Problem requirements
Search the material below for the string "will". Return every line that holds it.
[Source data]
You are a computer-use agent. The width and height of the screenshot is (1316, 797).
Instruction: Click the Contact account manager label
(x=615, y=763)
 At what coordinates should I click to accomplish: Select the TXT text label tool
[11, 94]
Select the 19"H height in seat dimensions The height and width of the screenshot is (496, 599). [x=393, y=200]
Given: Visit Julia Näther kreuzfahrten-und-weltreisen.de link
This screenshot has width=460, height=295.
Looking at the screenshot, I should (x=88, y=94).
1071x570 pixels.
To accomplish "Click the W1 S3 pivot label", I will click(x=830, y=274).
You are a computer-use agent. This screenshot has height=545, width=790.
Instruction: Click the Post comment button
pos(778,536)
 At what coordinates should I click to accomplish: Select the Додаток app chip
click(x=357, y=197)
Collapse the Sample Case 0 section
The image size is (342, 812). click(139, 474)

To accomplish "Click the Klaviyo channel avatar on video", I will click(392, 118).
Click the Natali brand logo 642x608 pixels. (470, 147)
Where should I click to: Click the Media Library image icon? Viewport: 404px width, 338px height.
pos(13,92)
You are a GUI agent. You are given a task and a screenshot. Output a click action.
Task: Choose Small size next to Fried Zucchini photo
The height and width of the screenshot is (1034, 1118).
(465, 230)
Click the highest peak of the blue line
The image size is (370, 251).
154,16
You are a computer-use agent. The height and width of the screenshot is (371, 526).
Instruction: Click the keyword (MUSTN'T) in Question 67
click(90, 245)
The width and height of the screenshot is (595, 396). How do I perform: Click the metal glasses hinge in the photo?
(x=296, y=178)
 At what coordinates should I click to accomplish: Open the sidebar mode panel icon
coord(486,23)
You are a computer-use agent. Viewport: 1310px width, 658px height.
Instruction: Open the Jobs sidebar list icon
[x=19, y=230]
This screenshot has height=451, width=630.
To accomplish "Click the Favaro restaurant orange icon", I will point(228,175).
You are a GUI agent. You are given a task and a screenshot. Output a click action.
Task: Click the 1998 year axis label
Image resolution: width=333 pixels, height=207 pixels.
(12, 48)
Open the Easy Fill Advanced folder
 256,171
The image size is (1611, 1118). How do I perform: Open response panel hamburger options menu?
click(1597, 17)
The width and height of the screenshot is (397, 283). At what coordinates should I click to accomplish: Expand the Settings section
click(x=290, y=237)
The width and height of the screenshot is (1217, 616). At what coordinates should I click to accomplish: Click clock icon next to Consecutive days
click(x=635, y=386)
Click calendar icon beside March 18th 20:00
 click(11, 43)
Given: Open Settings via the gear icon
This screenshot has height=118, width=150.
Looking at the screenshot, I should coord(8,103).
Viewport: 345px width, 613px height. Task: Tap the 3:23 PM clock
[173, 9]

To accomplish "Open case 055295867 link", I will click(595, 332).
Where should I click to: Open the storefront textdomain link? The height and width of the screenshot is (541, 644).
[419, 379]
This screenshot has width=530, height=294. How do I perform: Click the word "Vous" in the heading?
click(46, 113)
[/Source data]
Solution to this problem
To accomplish "Click the W1 S3 pivot label", I will click(x=830, y=274).
To accomplish "Click the Klaviyo channel avatar on video", I will click(392, 118).
To accomplish "Click the Favaro restaurant orange icon", I will point(228,175).
To accomplish "Open case 055295867 link", I will click(595, 332).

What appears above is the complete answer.